[SOURCE EXTRACT]
[BEGIN]
The size of the file is carried along with the filename to cope with files
that grow between name generation and file copy.
.DS
.ft CW
/usr/lib/backup/fcheck 512 7 /usr/* | file -f /dev/stdin | \e
sed -e '/\e.o:	/d
/a\e.out:	/d
/\e/core:	/d
/\e/foo:	/d
/\e/usr\e/guest\e//d
/\e/usr\e/adm\e/messages/d
/\e/usr\e/adm\e/trimlog/d
/\e/usr\e/adm\e/wtmp/d
/\e/usr\e/spool\e/[^m][^a][^i]/d
/:	troff/d
s/:	.*//'
cat <<'EOF'
/etc/passwd
/etc/ttys
/etc/crontab
/etc/rc
/etc/fstab
/etc/aculist
/etc/candest
/etc/sysinfo
/usr/lib/backup.sel
EOF
.ft P
.DE
.CW /usr/lib/backup/fcheck
takes a maximum size (in 1024 byte blocks),
a maximum age (days before now) and a list of names.
Symbolic links are followed only if explicitly mentioned;
otherwise, they are saved as a symbolic link.
.PP
The list of filenames is augmented by the date
(\f(CWctime\fP) and size of each file.
This size is carried along throughout the following procedure;
it represents the maximum number of bytes to be saved.
The list is run against the database by the program
.CW /usr/lib/backup/notdone
which emits only the filenames that should be backed up.
These names are then fed to
.CW /usr/lib/backup/bpush
which places the corresponding files in (more or less) arbitrary files
in the holding area on the backup machine.
In the process, the files become \f2backup copies\fP because of a 1KB header
prepended to the file.
The header contains
.DS
.nf
version number
the file's inode (\f(CWstruct stat\fP)
checksum
owner UID (in ASCII)
owner GID (in ASCII)
original pathname
backup copy name
.DE
All the files in the holding area are owned by the special user \f2daemon\fP.
While copying is happening, files are mode zero;
when the copy has completed successfully, the mode is set to 600.
The backup copy name is initialised to the empty string.
The holding area is defined as a set of directories contained in a file.
.PP
Note that none of this process changes the backup database
(this happens later).
[END]
[WRITTEN REQUEST 1] According to the backup procedure text, what mode is a file in the holding area given once its copy has completed successfully?
[WRITTEN REQUEST 2] Repeat the backup procedure text word for word from "In the process, the" up to and including "inode (\f(CWstruct stat\fP)".

[DATASET SECTION]
[BEGIN]
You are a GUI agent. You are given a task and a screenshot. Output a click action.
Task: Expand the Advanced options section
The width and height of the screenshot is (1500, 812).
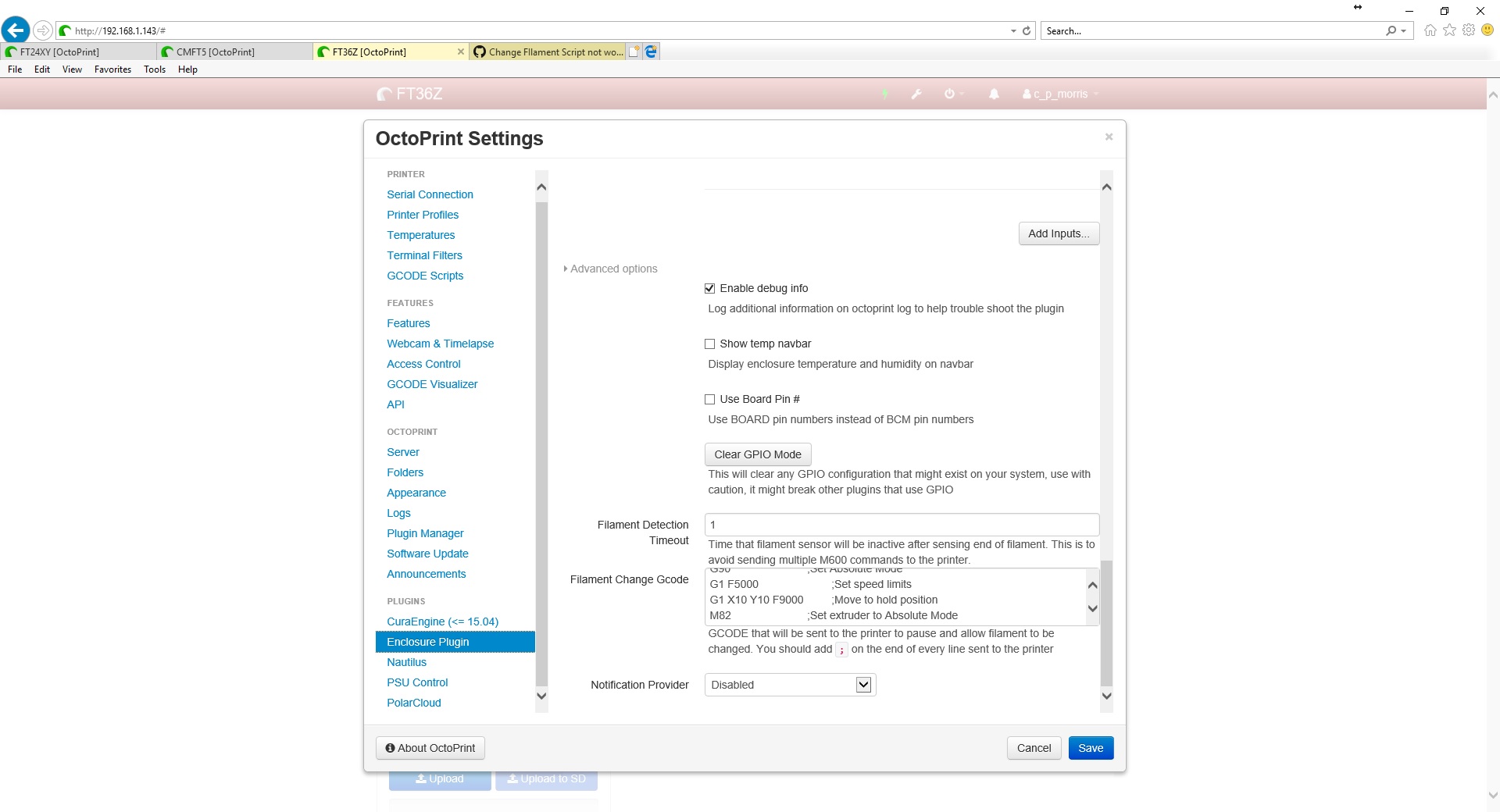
[END]
[CORRECT RESULT 1] Mode 600.

[CORRECT RESULT 2]
In the process, the files become \f2backup copies\fP because of a 1KB header
prepended to the file.
The header contains
.DS
.nf
version number
the file's inode (\f(CWstruct stat\fP)